=== Data to process ===

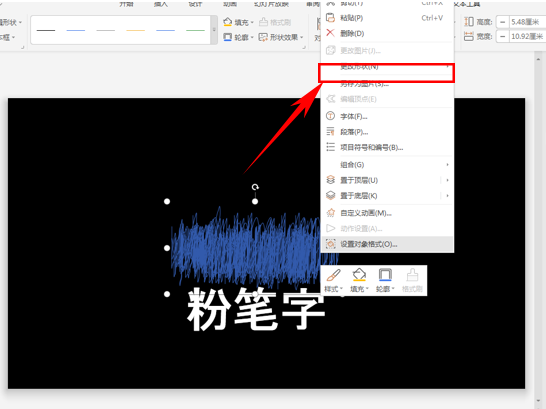
Task: Select the highlighted menu item in red box
Action: tap(387, 73)
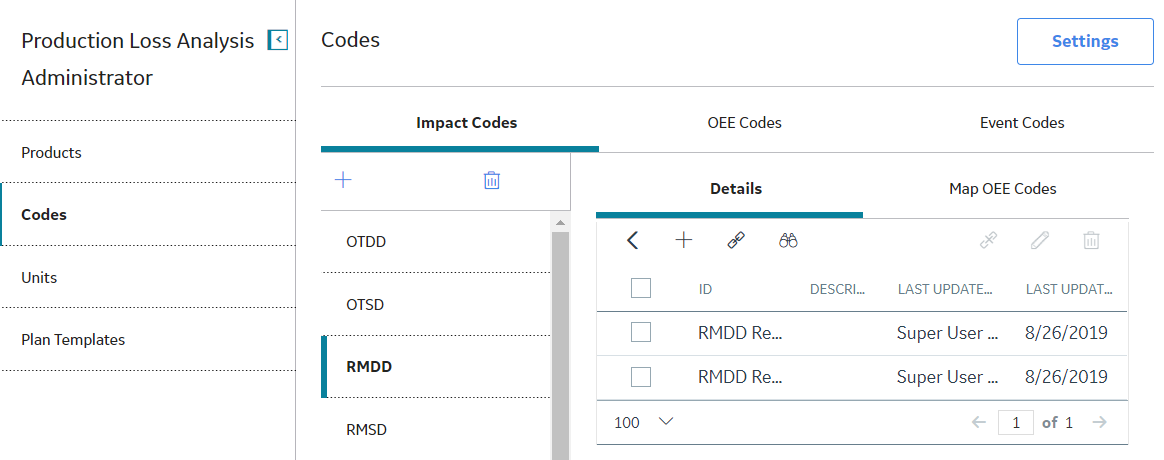Image resolution: width=1164 pixels, height=460 pixels.
Task: Open the 100 rows-per-page dropdown
Action: click(x=644, y=422)
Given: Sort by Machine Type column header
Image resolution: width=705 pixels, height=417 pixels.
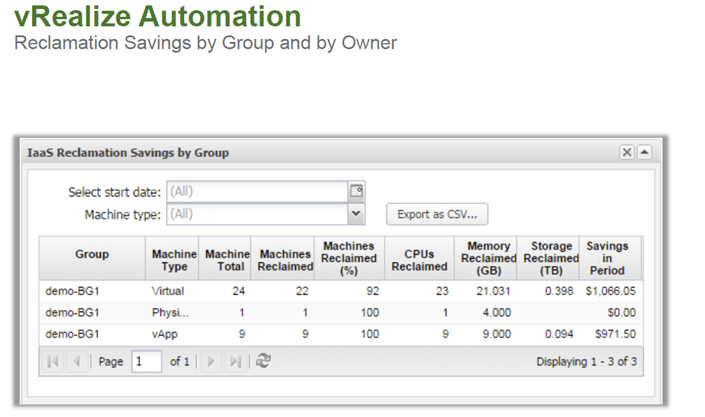Looking at the screenshot, I should pyautogui.click(x=174, y=260).
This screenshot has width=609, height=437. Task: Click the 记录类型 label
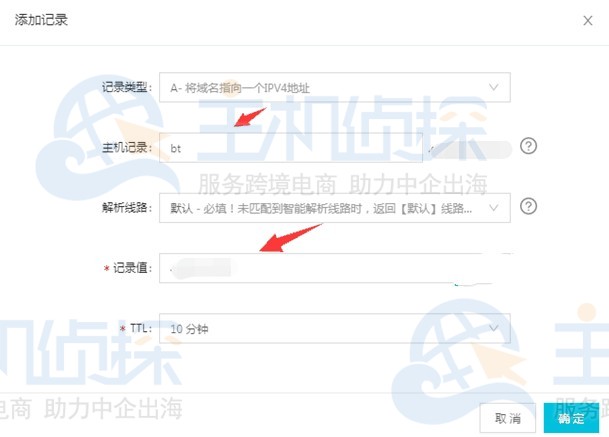tap(127, 87)
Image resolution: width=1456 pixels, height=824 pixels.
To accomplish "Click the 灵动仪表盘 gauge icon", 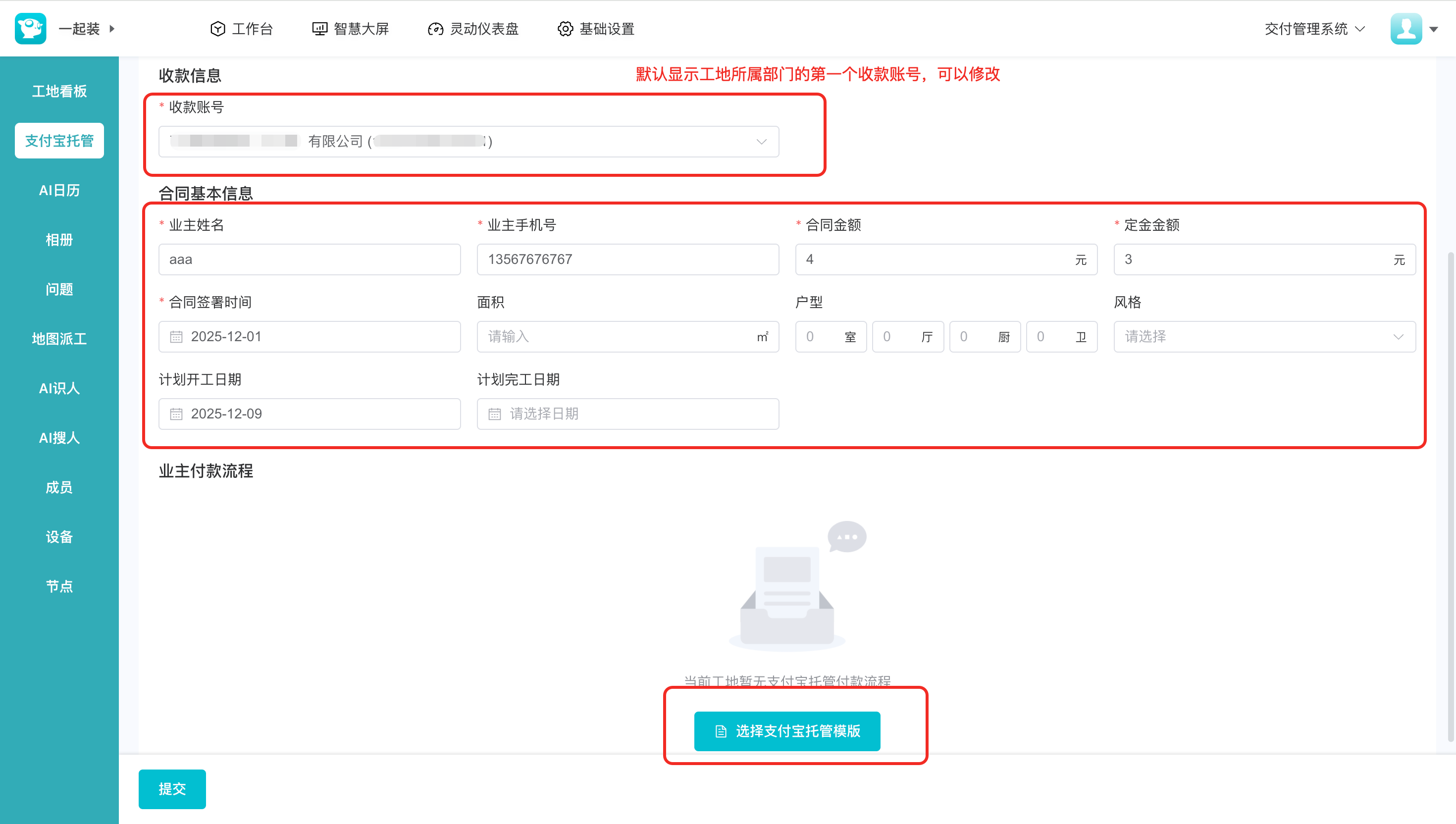I will click(x=435, y=29).
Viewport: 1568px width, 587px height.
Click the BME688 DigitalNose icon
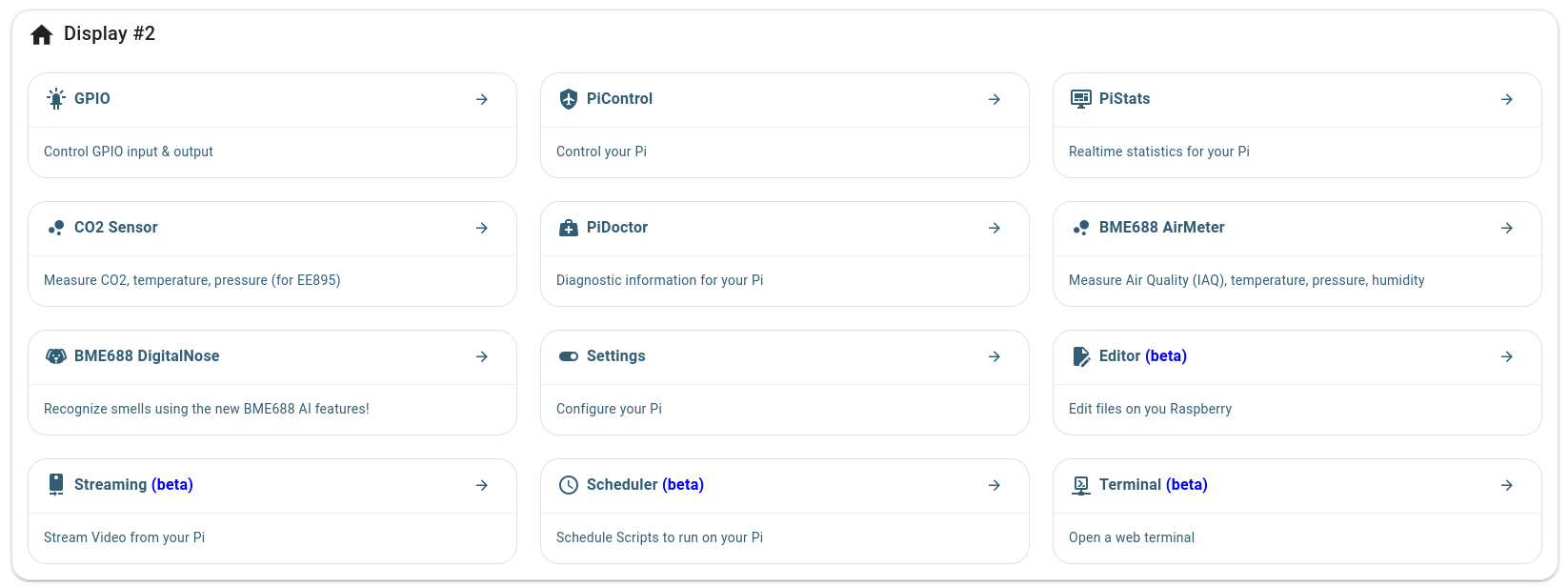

===

Short exercise: Copy the listing word for word from the line containing "Viewport: 1568px width, 587px height." through the end of the listing, and leave out the pictures.

Result for this task:
Viewport: 1568px width, 587px height.
Click the BME688 DigitalNose icon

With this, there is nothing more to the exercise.